= WHAT NEEDS TO BE DONE =
Write out each line below exactly as it appears.

= STUDY MATERIAL =

....

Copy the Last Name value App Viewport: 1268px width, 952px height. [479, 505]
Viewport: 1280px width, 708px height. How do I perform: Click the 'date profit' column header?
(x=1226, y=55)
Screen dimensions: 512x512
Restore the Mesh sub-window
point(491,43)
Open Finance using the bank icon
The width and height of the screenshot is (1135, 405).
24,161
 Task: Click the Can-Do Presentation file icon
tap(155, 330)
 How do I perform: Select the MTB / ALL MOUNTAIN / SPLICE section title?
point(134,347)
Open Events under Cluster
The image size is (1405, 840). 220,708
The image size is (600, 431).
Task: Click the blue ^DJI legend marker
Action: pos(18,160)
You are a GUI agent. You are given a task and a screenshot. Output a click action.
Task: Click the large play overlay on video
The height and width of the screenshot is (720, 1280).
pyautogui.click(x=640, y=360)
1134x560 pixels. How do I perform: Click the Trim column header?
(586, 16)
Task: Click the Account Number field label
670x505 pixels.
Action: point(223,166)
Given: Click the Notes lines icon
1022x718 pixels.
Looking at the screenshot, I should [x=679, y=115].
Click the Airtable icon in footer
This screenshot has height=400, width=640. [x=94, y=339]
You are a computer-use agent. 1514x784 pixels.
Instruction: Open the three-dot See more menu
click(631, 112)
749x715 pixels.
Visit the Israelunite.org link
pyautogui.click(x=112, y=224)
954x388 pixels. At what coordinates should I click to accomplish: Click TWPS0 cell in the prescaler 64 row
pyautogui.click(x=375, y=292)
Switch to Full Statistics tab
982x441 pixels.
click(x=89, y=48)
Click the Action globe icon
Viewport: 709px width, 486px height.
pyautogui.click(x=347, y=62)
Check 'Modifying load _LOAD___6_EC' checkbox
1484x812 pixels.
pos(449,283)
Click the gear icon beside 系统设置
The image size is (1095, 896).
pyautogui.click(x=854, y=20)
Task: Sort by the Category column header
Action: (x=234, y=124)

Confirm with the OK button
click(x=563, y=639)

....

= RESULT FOR THIS TASK =
Copy the Last Name value App Viewport: 1268px width, 952px height. [479, 505]
Viewport: 1280px width, 708px height. How do I perform: Click the 'date profit' column header?
(x=1226, y=55)
Screen dimensions: 512x512
Restore the Mesh sub-window
point(491,43)
Open Finance using the bank icon
The width and height of the screenshot is (1135, 405).
24,161
 Task: Click the Can-Do Presentation file icon
tap(155, 330)
 How do I perform: Select the MTB / ALL MOUNTAIN / SPLICE section title?
point(134,347)
Open Events under Cluster
The image size is (1405, 840). 220,708
The image size is (600, 431).
Task: Click the blue ^DJI legend marker
Action: pos(18,160)
You are a GUI agent. You are given a task and a screenshot. Output a click action.
Task: Click the large play overlay on video
The height and width of the screenshot is (720, 1280).
pyautogui.click(x=640, y=360)
1134x560 pixels. How do I perform: Click the Trim column header?
(586, 16)
Task: Click the Account Number field label
670x505 pixels.
Action: point(223,166)
Given: Click the Notes lines icon
1022x718 pixels.
Looking at the screenshot, I should [x=679, y=115].
Click the Airtable icon in footer
This screenshot has height=400, width=640. [x=94, y=339]
You are a computer-use agent. 1514x784 pixels.
Instruction: Open the three-dot See more menu
click(631, 112)
749x715 pixels.
Visit the Israelunite.org link
pyautogui.click(x=112, y=224)
954x388 pixels. At what coordinates should I click to accomplish: Click TWPS0 cell in the prescaler 64 row
pyautogui.click(x=375, y=292)
Switch to Full Statistics tab
982x441 pixels.
click(x=89, y=48)
Click the Action globe icon
Viewport: 709px width, 486px height.
pyautogui.click(x=347, y=62)
Check 'Modifying load _LOAD___6_EC' checkbox
1484x812 pixels.
pos(449,283)
Click the gear icon beside 系统设置
The image size is (1095, 896).
pyautogui.click(x=854, y=20)
Task: Sort by the Category column header
Action: (x=234, y=124)

Confirm with the OK button
click(x=563, y=639)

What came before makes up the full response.